Written exercise: In the page on join types below, reproduce the text from "The following example" up to and including "columns and rows.", swapping "subqueries" for "derived tables".

Join types - AWS Clean Rooms

Join types

INNER

This is the default join type. Returns the rows that have matching values in both table references.

The INNER JOIN is the most common type of join used in SQL. It's a powerful way to combine data from multiple tables based on a common column or set of columns.

Syntax:

SELECT column1, column2, ..., columnn FROM table1 INNER JOIN table2 ON table1.column = table2.column;

The following query will return all the rows where there is a matching customer_id value between the customers and orders tables. The result set will contain the customer_id, name, order_id, and order_date columns.

SELECT customers.customer_id, customers.name, orders.order_id, orders.order_date FROM customers INNER JOIN orders ON customers.customer_id = orders.customer_id;

The following query is an inner join (without the JOIN keyword) between the LISTING table and SALES table, where the LISTID from the LISTING table is between 1 and 5. This query matches LISTID column values in the LISTING table (the left table) and SALES table (the right table). The results show that LISTID 1, 4, and 5 match the criteria.

select listing.listid, sum(pricepaid) as price, sum(commission) as comm from listing, sales where listing.listid = sales.listid and listing.listid between 1 and 5 group by 1 order by 1; listid | price | comm -------+--------+-------- 1 | 728.00 | 109.20 4 | 76.00 | 11.40 5 | 525.00 | 78.75

The following example is an inner join with the ON clause. In this case, NULL rows are not returned.

select listing.listid, sum(pricepaid) as price, sum(commission) as comm from sales join listing on sales.listid=listing.listid and sales.eventid=listing.eventid where listing.listid between 1 and 5 group by 1 order by 1; listid | price | comm -------+--------+-------- 1 | 728.00 | 109.20 4 | 76.00 | 11.40 5 | 525.00 | 78.75

The following query is an inner join of two subqueries in the FROM clause. The query finds the number of sold and unsold tickets for different categories of events (concerts and shows). The FROM clause subqueries are table subqueries; they can return multiple columns and rows.

select catgroup1, sold, unsold from (select catgroup, sum(qtysold) as sold from category c, event e, sales s where c.catid = e.catid and e.eventid = s.eventid group by catgroup) as a(catgroup1, sold) join (select catgroup, sum(numtickets)-sum(qtysold) as unsold from category c, event e, sales s, listing l where c.catid = e.catid and e.eventid = s.eventid and s.listid = l.listid group by catgroup) as b(catgroup2, unsold) on a.catgroup1 = b.catgroup2 order by 1; catgroup1 | sold | unsold ----------+--------+-------- Concerts | 195444 |1067199 Shows | 149905 | 817736

LEFT [ OUTER ]

Returns all values from the left table reference and the matched values from the right table reference, or appends NULL if there is no match. It's also referred to as a left outer join.

Data extract:
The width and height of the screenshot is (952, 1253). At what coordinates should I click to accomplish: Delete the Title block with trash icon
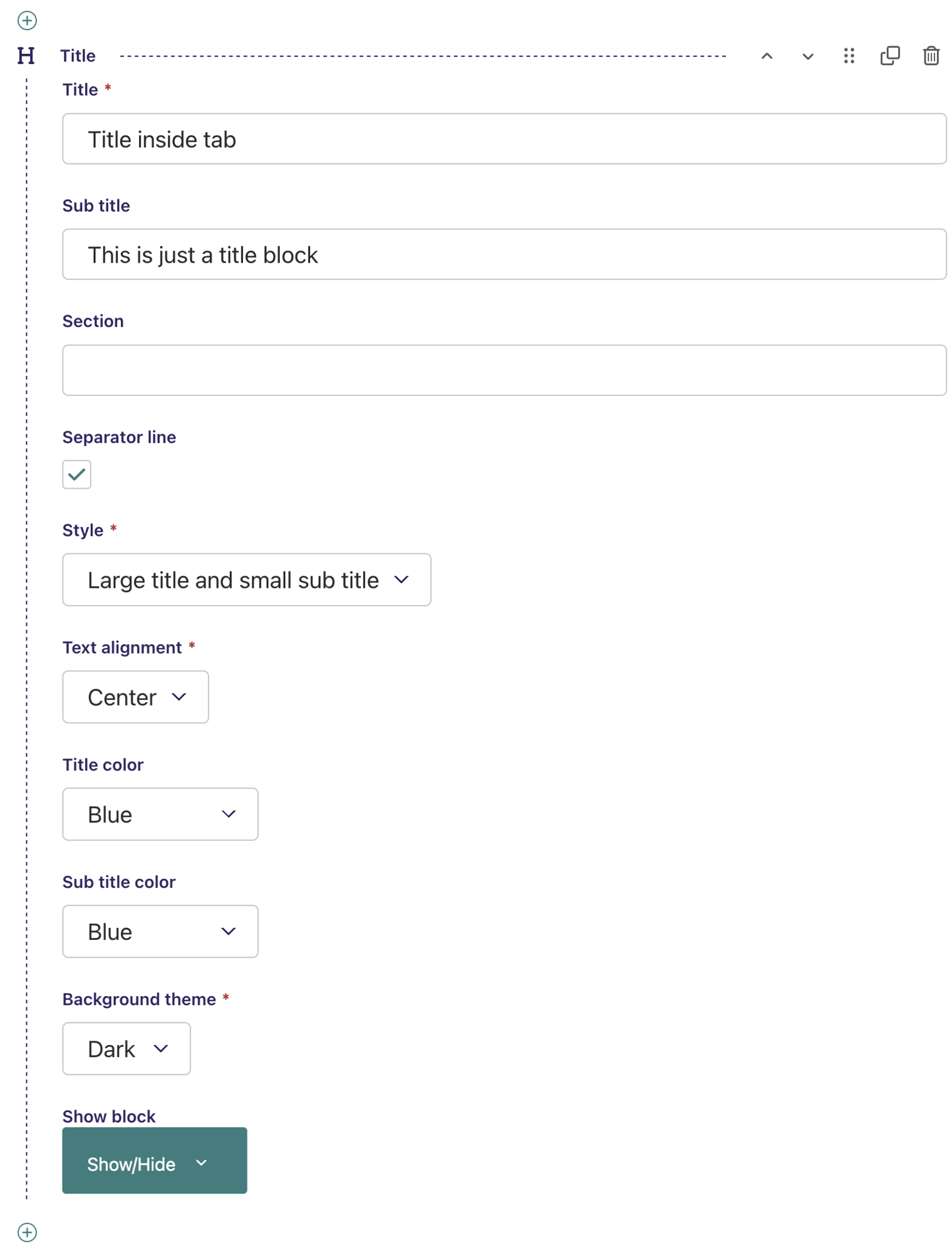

Problem solution:
The following example is an inner join with the ON clause. In this case, NULL rows are not returned.

select listing.listid, sum(pricepaid) as price, sum(commission) as comm from sales join listing on sales.listid=listing.listid and sales.eventid=listing.eventid where listing.listid between 1 and 5 group by 1 order by 1; listid | price | comm -------+--------+-------- 1 | 728.00 | 109.20 4 | 76.00 | 11.40 5 | 525.00 | 78.75

The following query is an inner join of two derived tables in the FROM clause. The query finds the number of sold and unsold tickets for different categories of events (concerts and shows). The FROM clause derived tables are table derived tables; they can return multiple columns and rows.